Sa réplique réussit à lui arracher un petit sourire malgré elle. Sa bonne humeur retrouvée s'évanouit bien vite lorsque son regard croisa le couteau taché de sang séché sur la table.

- Pensez-vous que l'attaque de cette nuit ait un lien avec la tentative de meurtre sur Nokomis ?

- C'est possible. L'homme n'a pas cherché à fuir lorsque je suis intervenu, au contraire il a rendu les coups, je crois que vous n'étiez pas une cible choisie au hasard. Si Jack l'Éventreur est bien relié aux hautes sphères du pouvoir comme vous semblez le penser, ceci est peut-être la preuve que vous avez raison. Vous devenez gênante, un petit criminel de quartier pour faire le sale boulot ferait parfaitement l'affaire. Si cette théorie est la bonne je comprends qu'on veuille vous faire disparaître mais la voyante... Soit cette diseuse de bonne aventure a vraiment des pouvoirs surnaturels qui inquiètent certaines personnes, dans ce cas je serais curieux de la voir à l'œuvre, soit, et je penche davantage pour cette option, cette dernière nous cache quelque chose de très croustillant, lâcha Will songeur. Ou alors je me trompe sur toute la ligne et ces deux agressions n'ont strictement rien à voir hormis d'étranges coïncidences. Mais je ne crois pas aux coïncidences.

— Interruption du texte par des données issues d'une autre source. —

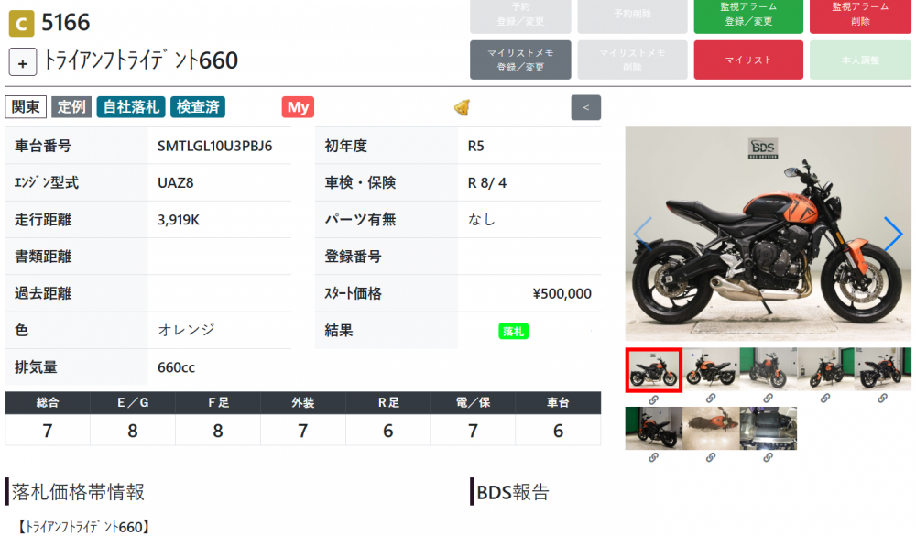Click the red マイリスト button
This screenshot has width=916, height=536.
coord(748,60)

- Moi non plus... songea Jane tandis que des pensées contradictoires creusaient un pli soucieux sur son front.

Will lui jeta un regard circonspect.

- Pourquoi vous êtes-vous enfuie de la taverne hier soir ?

Jane serra les doigts, prise au dépourvue par cette question soudaine. Pour dire vrai elle ne pensait pas qu'il avait remarqué son départ.

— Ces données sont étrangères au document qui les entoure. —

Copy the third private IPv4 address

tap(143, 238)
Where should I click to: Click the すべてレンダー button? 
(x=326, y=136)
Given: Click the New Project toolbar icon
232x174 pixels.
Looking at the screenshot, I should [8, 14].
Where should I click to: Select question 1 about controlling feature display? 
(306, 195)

- Je ne me suis pas enfuie, trancha-t-elle avec raideur.

- Vous êtes partie sans même me prévenir, vous appelez ça comment vous ?

« Une fuite. » Siffla une petite voix cynique dans son esprit. Jane fronça les sourcils, balayant sa question d'un revers de la main.

- J'avais besoin de prendre l'air, mentit la jeune fille en haussant les épaules. J'étouffais dans cette taverne. J'étais angoissée à l'idée que l'inspecteur McColl nous trouve ici et que nous ayons des ennuis.

- Des ennuis ? releva Will sceptique. Je veux bien croire que nous risquons d'être le nouveau centre d'intérêt de ce cher inspecteur, mais c'est mal me connaître que de croire que je vais le laisser nous attraper facilement. Je sais prendre mes précautions.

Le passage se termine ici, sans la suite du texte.